Meeting participants urged the need to sponsor research and development in academic areas and practice management approaches to provide the tools and the knowledge base needed to embark intelligently on system design and implementation. Specific recommendations include:

  1. There does not now exist a coherent and accepted core curriculum covering interdisciplinary collaborative team practice approaches.The Health Resources and Services Administration ( HRSA) is urged to allocate current funds associated with its various health professions training authorities to the development of such a curriculum. Such a curriculum would focus on patient safety and prevention of patient injuries. A true systems approach would need to be the base for such a curriculum, one that considers and examines the relative risks that exist for patients as they traverse the health care systems, especially through several interfaces.

  2. The Veterans Administration (VA) provides a potential model for interdisciplinary team training and practice. The VA has developed successful clinical training initiatives that have brought trainees from multiple disciplines together into an inter-professional clinical practice arena. The VA model of interdisciplinary training could be made available to open practice sites through competitive grant awards.

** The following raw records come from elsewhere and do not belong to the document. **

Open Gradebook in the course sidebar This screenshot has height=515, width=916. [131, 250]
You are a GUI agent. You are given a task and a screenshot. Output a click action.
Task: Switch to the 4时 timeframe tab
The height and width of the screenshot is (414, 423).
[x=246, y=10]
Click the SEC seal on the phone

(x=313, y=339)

  3. DHHS should support research studies concerning the effects of VA interdisciplinary initiatives on individuals now in practice in other sites. It is hypothesized that clinicians who received training in the VA interdisciplinary model may have been able to influence the practice methods employed by other sites to which they moved. The extent of change they managed to induce would provide insights into the dissemination process required to change practices nationwide.

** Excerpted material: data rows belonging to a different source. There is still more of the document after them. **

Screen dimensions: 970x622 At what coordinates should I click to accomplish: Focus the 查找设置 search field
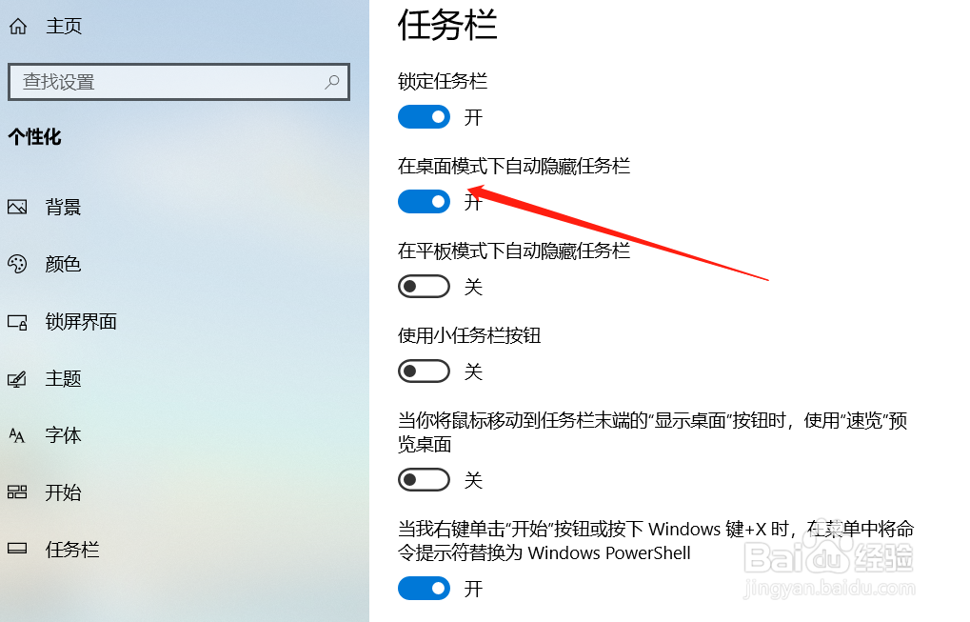[x=179, y=82]
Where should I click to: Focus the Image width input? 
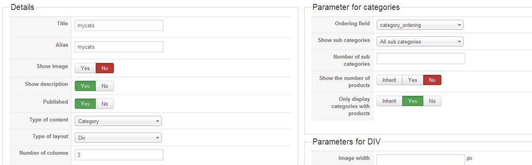tap(420, 159)
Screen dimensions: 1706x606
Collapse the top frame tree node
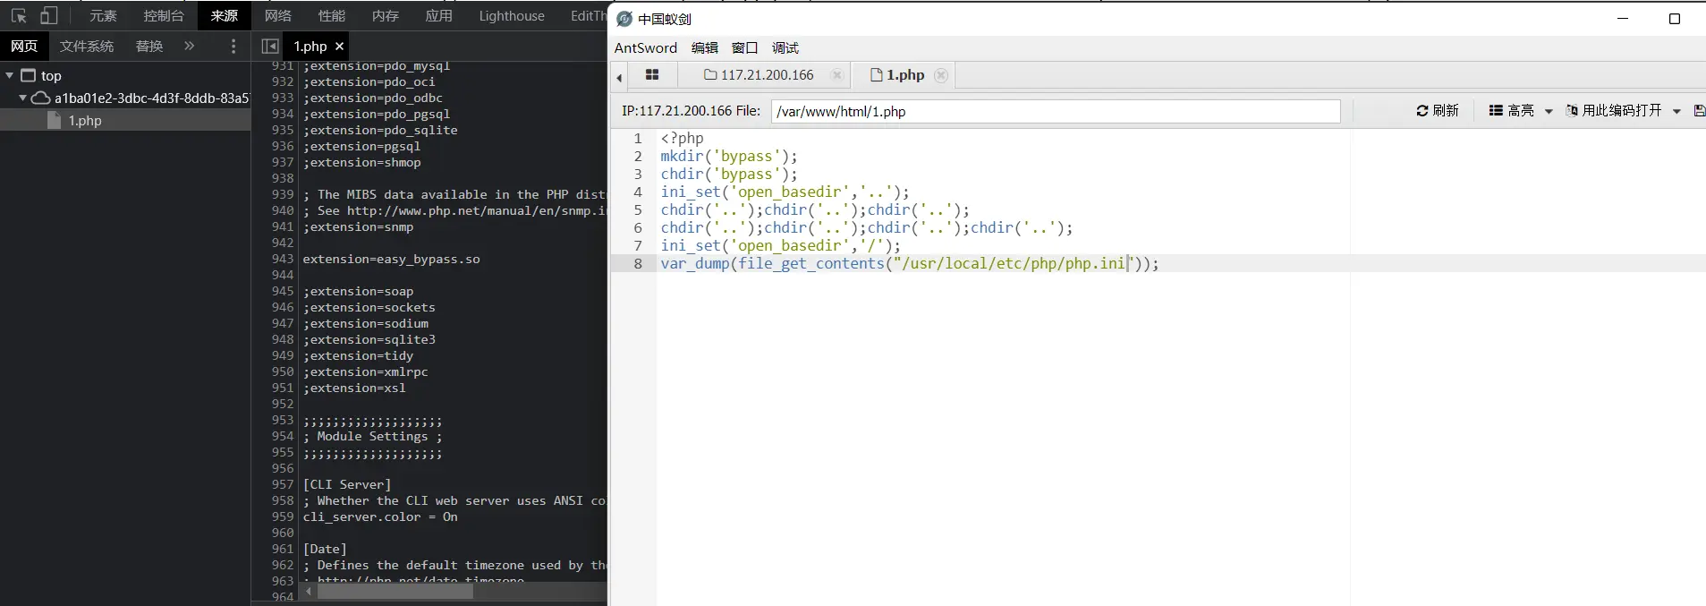(x=10, y=75)
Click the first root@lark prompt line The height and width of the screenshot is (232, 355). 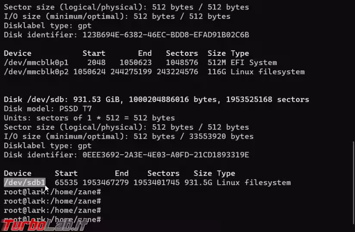point(52,192)
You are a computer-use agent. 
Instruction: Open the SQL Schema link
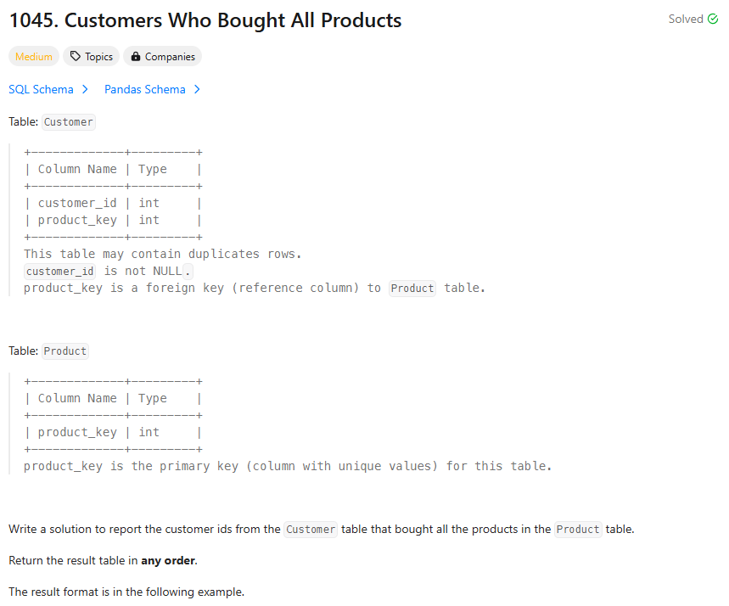[41, 89]
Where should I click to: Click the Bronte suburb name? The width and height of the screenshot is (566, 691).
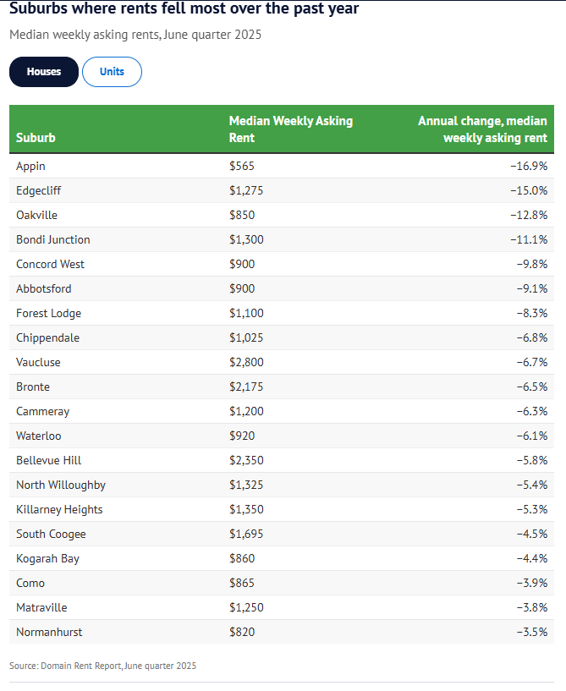(x=33, y=387)
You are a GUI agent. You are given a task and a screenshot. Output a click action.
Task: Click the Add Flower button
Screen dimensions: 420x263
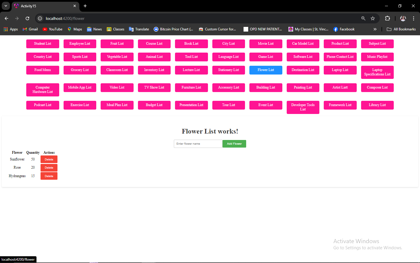234,144
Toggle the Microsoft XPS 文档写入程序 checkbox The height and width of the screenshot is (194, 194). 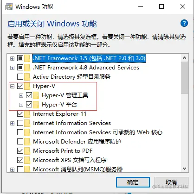tap(20, 160)
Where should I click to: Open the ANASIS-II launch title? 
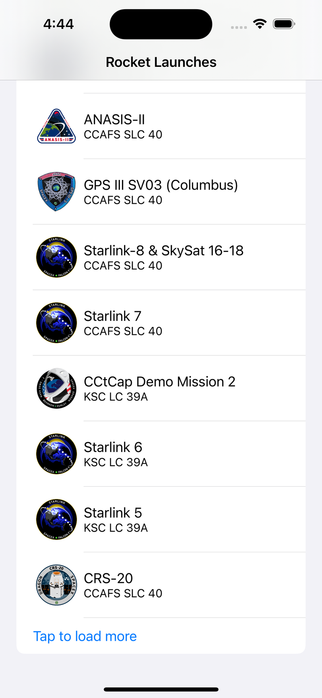(x=114, y=120)
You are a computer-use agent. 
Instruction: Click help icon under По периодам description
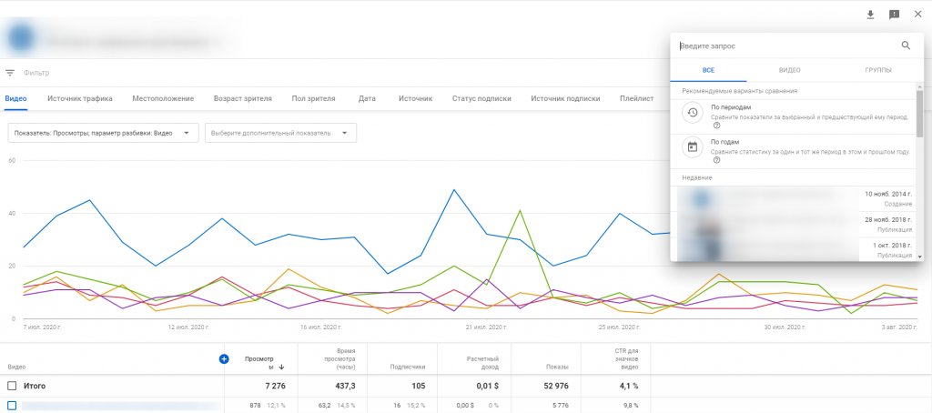(716, 126)
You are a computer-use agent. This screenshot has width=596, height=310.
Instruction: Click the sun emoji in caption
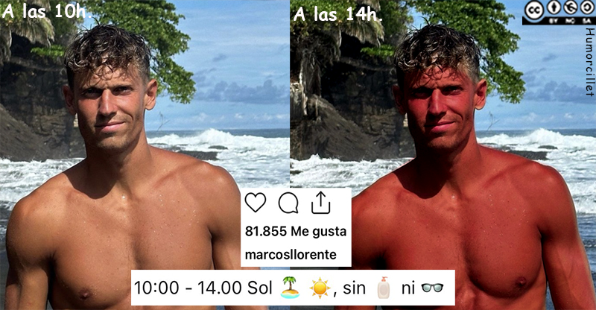pyautogui.click(x=320, y=288)
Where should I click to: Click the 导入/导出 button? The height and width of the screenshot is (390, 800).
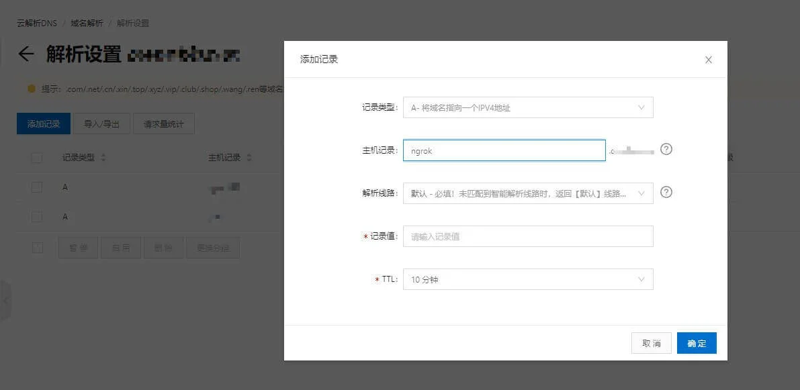(101, 124)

  4. If the existing bodies that accredit health care institutions are to become engaged in the process to transform the industry, they will need new measures that reflect excellence in performance and that relate educational or health care practice approaches to patient safety. Substantial research is needed to establish the relationship between interdisciplinary team practice approaches, true systems operations, and ultimate measures of patient safety. Additional measurement research will be needed to enable accrediting bodies to assess performance.

  5. HRSA and other agencies should consider funding Centers of Excellence in Interdisciplinary Team Training and Practice. Such centers could be funded through competitive grant authorities and provide loci for research and innovation that would be disseminated widely. In this connection, it is recommended that HRSA support research into and dissemination of innovative practice or training approaches that have already been supported either publicly or privately. The Internet can be used as the major dissemination method to publicize successful efforts that already exist, so as to capitalize on the many variations known to exist throughout the country.

  6. HRSA and other Federal agencies should support development of private/public partnerships for establishment of interdisciplinary laboratories -"collaboratories" to promote programs in interdisciplinary education and practice focused on enhancement of patient safety. "Collaboratories" could serve as:
  7. Incubators for the development of learning initiatives;
  8. Developers of administrative service organizations to support such initiatives;
  9. Support for use and replication of established models (e.g., the Campbell collaborative model 2).
  10. HRSA should develop/implement a national clinical practice awareness program demonstrating to practice sites the value of interdisciplinary practices for enhancement of patient safety. Use "best practices" research to derive alternative "how-to" models.

  11. DHHS should require careful evaluation of all developmental initiatives aimed at innovative interdisciplinary programs or other initiatives seeking to improve patient safety.

  12. Investigate the link between fatigue and patient safety and integrate such findings into best practice models of health care training and patient care.



2 Conway-Welch, Colleen, Collaborative Education to Improve Public Safety, in this report.